I would go over my work. Be sure that no vacuum lines got pinched between parts that you were installing. It would not be
the first time something like this has happened as a lot of things are hanging in the way while you do much of this work.

Also a wire may have been stressed somewhere that is not making contact. If you remember any wires that you had difficulty unplugging, that may be where the problem lies.

I would also crawl under and make sure everything is plugged into the transmission.

Don’t feel bad it’s easy to miss a plug or vacuum line.

Yosemite

Hard to say given all what’s been done with this engine. hmm … I think what I’d do first is use some starter fluid spray or propane to rule out a yet unfound air leak into the intake manifold. Test especially around the throttle body area, intake manifold, and head gasket.
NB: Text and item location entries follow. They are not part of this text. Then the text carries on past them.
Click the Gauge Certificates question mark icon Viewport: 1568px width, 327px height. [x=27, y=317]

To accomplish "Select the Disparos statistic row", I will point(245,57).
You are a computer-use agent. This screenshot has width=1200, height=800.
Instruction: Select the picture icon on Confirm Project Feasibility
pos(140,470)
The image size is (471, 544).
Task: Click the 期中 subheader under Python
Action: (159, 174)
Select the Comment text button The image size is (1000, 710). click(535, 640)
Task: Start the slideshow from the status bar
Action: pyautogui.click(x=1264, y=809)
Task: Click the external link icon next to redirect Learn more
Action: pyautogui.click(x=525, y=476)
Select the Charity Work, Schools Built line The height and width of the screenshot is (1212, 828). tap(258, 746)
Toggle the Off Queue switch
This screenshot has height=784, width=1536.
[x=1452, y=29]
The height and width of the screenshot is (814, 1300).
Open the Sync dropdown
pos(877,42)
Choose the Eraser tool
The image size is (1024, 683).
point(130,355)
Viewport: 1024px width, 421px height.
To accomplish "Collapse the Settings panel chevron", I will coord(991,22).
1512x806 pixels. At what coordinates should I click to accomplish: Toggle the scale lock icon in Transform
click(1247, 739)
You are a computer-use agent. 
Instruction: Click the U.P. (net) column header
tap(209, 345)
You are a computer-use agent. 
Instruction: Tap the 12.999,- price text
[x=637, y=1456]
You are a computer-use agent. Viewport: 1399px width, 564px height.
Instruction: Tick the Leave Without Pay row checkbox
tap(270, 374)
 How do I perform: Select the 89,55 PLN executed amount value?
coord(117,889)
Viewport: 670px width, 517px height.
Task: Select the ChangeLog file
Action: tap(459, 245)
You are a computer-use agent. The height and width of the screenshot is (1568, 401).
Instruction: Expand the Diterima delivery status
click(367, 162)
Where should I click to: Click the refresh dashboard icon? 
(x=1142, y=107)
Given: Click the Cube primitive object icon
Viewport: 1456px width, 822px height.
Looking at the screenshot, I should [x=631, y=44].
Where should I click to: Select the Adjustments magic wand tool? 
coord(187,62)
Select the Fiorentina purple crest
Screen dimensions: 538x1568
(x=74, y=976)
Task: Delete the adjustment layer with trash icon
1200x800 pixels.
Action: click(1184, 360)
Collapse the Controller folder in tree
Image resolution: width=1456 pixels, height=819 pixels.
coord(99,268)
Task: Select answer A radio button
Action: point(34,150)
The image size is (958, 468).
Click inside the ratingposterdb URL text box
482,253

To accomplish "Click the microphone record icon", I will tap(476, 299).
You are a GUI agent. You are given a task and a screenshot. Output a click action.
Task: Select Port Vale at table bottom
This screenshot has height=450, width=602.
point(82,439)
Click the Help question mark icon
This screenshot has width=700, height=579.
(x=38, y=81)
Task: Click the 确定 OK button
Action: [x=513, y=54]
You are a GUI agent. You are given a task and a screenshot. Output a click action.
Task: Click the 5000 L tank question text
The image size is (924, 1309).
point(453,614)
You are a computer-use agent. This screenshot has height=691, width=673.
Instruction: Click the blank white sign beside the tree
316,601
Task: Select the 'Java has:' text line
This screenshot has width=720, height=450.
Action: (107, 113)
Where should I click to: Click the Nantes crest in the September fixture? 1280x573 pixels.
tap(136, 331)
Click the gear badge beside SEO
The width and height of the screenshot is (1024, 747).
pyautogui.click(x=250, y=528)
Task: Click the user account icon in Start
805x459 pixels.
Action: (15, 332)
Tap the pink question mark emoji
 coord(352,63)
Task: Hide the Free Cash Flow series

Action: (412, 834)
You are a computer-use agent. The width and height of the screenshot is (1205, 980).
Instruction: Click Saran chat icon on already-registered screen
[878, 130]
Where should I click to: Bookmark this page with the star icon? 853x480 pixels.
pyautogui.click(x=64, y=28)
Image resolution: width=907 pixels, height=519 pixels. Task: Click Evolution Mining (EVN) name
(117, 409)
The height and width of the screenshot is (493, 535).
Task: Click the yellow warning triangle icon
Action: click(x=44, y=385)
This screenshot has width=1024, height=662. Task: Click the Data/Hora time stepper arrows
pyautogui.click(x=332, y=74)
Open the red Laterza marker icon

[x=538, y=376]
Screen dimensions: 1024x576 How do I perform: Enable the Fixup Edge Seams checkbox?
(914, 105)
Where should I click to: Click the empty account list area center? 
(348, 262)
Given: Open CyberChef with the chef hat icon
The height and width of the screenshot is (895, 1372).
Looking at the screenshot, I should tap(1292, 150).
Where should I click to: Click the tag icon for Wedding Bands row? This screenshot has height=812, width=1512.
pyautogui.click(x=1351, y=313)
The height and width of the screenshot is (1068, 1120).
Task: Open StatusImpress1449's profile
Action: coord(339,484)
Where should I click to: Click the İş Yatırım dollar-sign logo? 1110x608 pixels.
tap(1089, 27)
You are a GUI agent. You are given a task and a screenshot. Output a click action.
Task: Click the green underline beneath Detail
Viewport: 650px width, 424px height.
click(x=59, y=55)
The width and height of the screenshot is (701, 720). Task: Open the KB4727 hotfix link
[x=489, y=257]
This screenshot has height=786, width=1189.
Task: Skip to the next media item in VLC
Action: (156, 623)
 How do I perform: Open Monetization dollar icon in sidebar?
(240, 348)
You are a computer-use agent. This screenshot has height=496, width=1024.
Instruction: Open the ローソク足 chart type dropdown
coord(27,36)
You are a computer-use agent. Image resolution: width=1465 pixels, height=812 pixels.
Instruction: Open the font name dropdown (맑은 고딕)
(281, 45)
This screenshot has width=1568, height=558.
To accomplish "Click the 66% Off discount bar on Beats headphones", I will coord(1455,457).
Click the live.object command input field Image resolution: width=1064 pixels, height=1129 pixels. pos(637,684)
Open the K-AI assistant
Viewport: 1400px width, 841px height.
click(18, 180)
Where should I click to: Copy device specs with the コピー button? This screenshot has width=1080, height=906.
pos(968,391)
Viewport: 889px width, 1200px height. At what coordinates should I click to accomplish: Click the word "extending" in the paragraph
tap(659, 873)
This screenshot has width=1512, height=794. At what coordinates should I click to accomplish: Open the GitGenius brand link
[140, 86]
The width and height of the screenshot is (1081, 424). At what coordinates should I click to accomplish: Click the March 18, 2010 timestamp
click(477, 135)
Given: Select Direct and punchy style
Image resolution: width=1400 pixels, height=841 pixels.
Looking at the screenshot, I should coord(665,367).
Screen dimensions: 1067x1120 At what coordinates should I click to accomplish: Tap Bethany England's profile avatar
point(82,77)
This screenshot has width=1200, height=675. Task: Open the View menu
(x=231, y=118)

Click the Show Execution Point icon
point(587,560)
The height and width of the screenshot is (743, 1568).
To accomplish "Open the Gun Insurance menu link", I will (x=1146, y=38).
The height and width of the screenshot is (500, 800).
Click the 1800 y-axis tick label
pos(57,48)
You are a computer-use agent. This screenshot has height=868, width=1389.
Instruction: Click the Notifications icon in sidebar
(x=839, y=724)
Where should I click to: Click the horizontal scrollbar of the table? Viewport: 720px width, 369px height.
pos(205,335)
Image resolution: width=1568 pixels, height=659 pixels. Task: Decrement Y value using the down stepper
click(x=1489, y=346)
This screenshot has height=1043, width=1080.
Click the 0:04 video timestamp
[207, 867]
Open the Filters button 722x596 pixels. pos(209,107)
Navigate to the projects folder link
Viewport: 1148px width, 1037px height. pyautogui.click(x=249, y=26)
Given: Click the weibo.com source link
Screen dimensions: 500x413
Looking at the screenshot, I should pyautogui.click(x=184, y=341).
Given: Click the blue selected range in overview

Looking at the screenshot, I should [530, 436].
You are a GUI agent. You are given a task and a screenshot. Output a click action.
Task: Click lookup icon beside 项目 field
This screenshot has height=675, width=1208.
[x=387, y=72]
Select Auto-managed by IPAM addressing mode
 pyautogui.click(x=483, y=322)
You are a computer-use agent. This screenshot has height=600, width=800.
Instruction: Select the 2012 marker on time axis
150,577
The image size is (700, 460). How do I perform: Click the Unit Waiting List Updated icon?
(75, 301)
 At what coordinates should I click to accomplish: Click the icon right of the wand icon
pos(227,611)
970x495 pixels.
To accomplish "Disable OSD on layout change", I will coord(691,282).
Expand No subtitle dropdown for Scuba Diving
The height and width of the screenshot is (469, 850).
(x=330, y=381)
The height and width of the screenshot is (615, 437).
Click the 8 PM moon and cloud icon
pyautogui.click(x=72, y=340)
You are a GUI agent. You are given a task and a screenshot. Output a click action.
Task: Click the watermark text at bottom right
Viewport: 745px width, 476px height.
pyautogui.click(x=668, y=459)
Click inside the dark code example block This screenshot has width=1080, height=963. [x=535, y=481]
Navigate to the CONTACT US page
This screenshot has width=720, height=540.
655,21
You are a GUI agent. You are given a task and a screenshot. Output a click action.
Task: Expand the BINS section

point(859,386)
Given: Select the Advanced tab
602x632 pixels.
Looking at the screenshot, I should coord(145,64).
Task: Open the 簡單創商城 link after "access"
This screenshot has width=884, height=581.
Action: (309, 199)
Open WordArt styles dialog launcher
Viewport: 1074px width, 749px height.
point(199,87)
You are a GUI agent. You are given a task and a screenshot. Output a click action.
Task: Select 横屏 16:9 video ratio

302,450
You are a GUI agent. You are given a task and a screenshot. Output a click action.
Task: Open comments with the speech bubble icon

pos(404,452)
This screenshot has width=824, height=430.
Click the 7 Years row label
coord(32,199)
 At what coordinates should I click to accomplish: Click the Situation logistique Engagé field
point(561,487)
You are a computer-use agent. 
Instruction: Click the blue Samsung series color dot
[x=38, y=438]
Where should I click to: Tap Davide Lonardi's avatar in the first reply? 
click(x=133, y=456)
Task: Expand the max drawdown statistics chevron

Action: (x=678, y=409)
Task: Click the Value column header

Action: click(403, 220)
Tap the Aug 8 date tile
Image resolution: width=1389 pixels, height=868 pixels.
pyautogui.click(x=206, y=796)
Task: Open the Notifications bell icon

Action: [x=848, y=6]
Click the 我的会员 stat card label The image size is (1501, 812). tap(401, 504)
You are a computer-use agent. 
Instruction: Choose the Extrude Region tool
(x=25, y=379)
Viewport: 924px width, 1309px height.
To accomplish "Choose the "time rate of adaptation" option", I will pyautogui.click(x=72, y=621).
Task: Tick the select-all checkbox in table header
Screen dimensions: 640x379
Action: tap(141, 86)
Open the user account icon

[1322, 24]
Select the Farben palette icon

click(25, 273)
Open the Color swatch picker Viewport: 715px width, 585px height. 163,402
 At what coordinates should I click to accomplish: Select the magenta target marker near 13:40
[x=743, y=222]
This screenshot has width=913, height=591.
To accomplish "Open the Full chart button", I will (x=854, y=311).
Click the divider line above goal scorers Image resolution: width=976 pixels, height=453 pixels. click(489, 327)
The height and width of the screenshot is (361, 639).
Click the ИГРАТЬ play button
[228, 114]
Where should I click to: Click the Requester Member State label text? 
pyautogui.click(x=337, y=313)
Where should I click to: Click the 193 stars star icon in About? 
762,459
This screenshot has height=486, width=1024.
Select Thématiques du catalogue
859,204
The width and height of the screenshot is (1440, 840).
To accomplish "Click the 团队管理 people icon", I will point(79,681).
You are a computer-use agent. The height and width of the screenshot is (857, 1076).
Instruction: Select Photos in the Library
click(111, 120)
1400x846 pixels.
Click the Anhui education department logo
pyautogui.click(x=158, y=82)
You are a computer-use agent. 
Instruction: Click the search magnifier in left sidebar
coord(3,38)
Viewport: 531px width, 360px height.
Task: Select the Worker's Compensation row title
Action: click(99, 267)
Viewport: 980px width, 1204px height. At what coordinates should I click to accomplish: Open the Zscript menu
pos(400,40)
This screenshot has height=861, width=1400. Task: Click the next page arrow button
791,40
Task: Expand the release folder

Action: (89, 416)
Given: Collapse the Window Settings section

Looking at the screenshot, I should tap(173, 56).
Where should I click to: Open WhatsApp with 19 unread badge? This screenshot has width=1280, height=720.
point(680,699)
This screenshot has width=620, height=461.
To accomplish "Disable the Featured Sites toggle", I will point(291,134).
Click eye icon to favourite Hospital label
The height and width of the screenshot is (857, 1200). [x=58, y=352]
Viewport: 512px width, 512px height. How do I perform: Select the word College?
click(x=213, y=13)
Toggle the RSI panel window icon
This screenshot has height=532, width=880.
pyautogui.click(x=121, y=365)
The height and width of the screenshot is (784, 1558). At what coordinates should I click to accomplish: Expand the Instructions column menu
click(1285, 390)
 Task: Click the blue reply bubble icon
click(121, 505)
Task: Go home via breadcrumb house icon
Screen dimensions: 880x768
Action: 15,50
If the rpms increase at a certain spot, that’s where the leak is occurring.

The only other thing I can add, one time I had a problem like this, turned out to be with the throttle body on my Corolla after I’d made some custom changes to correct for a failing gadget that – if it worked – increased the idle speed when the engine was cold. My modifications apparenlty weren’t air tight and that was allowing a variable amount of air into the intake manifold via that pathway, causing a surging effect where the rpms would increase, then decrease for no reason. My Corolla is a manual trans so no trans involvement, but I could see where that would confuse an automatic trans to no end.

Thanks guys for the responses, my next days off ill try and look at all of what u guys said. I have a feeling it is something dumb im just not finding since it is running so well at idle and revs nice. Whatever is not right or leaking is cauing the driveablity problems.